CARA SI DIA MENAHAN AMARAH
“Anda melakukan kesalahan
yang membuat si dia marah.
Lalu bagaimana ia menahan
diri agar tak terjadi pertengkaran?”
·
“Pacar saya Rio, seorang yang sabar. Ia selalu berusaha mengalah setiap ada clash diantara
kita. Padahal, biasanya pertengkaran terjadi akibat kelakuan saya yang kelewat
batas dan sifat keras kepala saya. Namun suatu kali, kesabarannya habis. Dan
untuk meredakan kemarahannya, ia tetap berusaha tersenyum. Dan ia selalu
mengulang kata-kata seperti, “Oh ya?” atau “Masa sih?” dengan tak pernah mau
menatap saya langsung. Setelah itu, ia memilih untuk tidak bertemu saya dulu.
Meskipun nantinya selalu dia yang mengajak berbaikan.” (Ruri, 20, Mahasiswa)
·
“Ketika sedang pergi bersama, karena suatu hal, terjadilah perang mulut di antara kami.
Karena marah, saya tinggalkan dia sendiri dan bergegas pulang dengan taksi. Eh…ternyata dia menyusul dan bergurau dengan adik-adik. Setelah dua jam, baru amarahnya mereda. Dan mengajak saya membicarakan masalah yang baru saja terjadi. Setelah masalahnya terselesaikan, senyum lebar mengembang di wajah kami.” (Wina, 20, Mahasiswa)

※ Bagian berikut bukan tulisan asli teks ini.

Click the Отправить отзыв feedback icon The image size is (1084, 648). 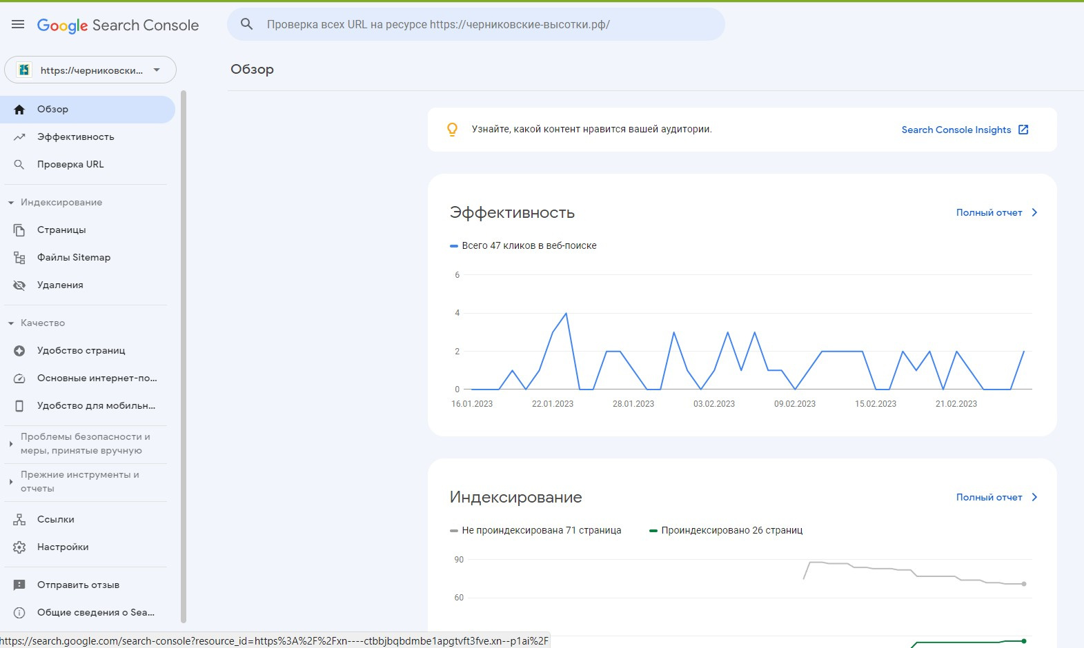[19, 585]
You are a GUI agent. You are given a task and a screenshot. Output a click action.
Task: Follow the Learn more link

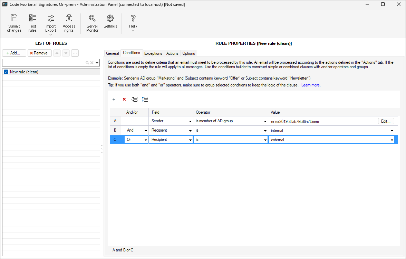(x=311, y=85)
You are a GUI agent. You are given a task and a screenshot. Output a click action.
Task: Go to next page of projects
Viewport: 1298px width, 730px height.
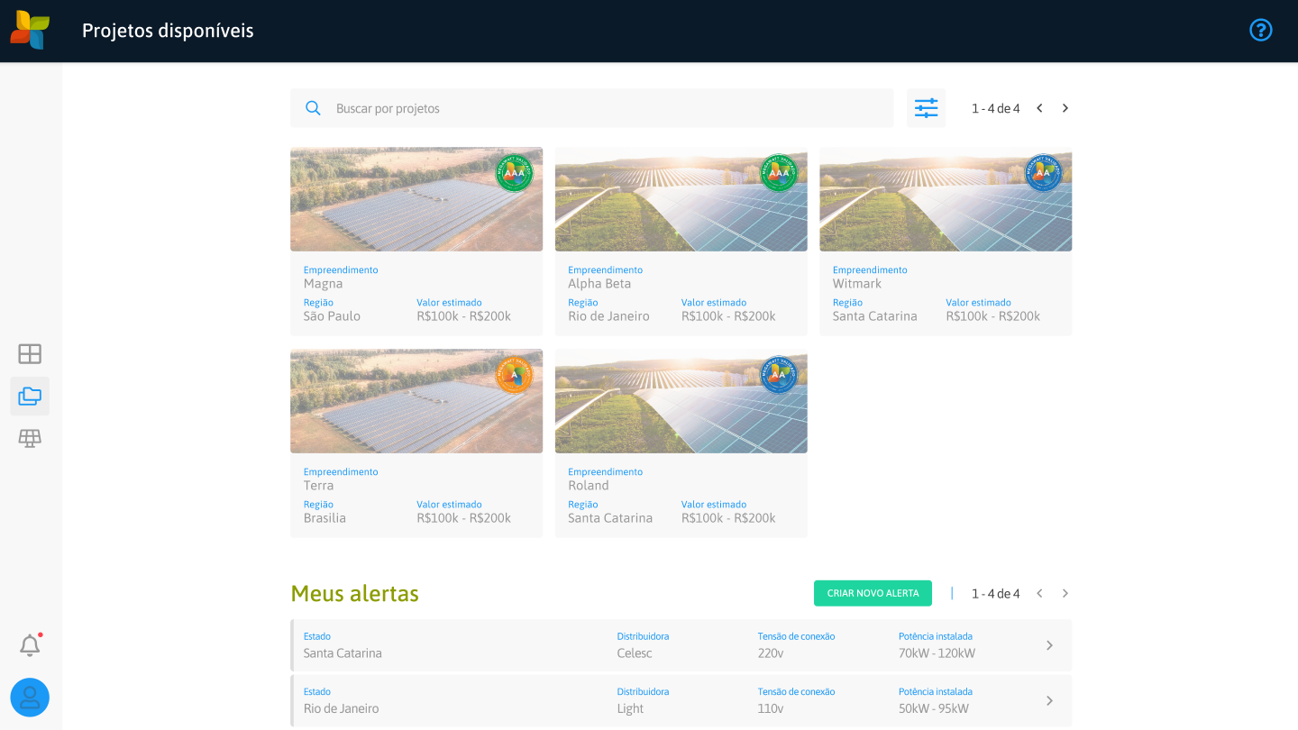tap(1065, 108)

Karena marah, saya tinggalkan dia sendiri dan bergegas pulang dengan taksi. Eh…ternyata dia menyusul dan bergurau dengan adik-adik. Setelah dua jam, baru amarahnya mereda. Dan mengajak saya membicarakan masalah yang baru saja terjadi. Setelah masalahnya terselesaikan, senyum lebar mengembang di wajah kami.” (Wina, 20, Mahasiswa)
·
“Karena ada keperluan di Minggu pagi, maka saya meminta si dia datang ke rumah pada sore
harinya. Saya sudah memperkirakan, saat dia datang, saya pasti sudah berada di
rumah. Namun perkiraan saya salah. Si dia datang ketika saya masih dalam
perjalanan. Sekitar dua jam dia menunggu saya. Bayangkan bagaimana kesalnya
dia. Sampai dirumah si dia sudah tidak ada. Baru setengah jam kemudian dia
datang lagi dengan muka yang ‘kencang’. Saya tahu dia marah. Ia berbicara
dengan suara datar, menahan emosi, menyatakan kekecewaannya atas kalakuan saya.

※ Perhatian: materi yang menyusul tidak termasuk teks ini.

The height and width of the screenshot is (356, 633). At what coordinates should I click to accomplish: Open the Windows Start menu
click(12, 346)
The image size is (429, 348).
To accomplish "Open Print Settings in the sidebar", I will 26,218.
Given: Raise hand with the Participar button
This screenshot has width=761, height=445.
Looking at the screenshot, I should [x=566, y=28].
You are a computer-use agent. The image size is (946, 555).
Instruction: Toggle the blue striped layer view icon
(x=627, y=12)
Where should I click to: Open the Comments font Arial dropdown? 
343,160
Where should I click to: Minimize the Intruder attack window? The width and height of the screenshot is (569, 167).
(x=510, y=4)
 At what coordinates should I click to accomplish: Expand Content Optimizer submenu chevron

Kata-katanya membuat saya menangis.” (Nita, 24, Peneliti)
·
“Pacar saya, Andi, gemar sekali bercanda. Tapi ia seorang yang pelit memuji dan pencemburu.
Suatu saat, saya mengujinya dengan bertanya, bagaimana kalau seandainya saya
tidak jadi menikah dengannya, melainkan dengan Bram yang tergila-gila dengan
saya? Bukannya marah, dia malah berkata, “Kalau Bram memang dapat membahagiakan
kamu, mengapa tidak?” Meskipun frustasi dengan jawabannya, saya tutupi saja
dengan berkata, “Yah, lihat bagaimana nanti saja.” Namun dia segera menghampiri
dan memencet hidung saya, dan berkata sambil ketawa, “Kamu piker saya gila mau
menyerahkan kamu begitu saja,heh?” Ternyata dalam hati dia begitu marah, hanya
ia berusaha menahan emosi dengan sok bersikap tegar.” (Debby, 25, Asisten
Manager)
·
“Berpacaran tiga tahun, cukup membuat kami memahami sifat masing-masing. Si
dia sangat temperamental. Kalau marah, ia akan ngomel-ngomel saat itu juga.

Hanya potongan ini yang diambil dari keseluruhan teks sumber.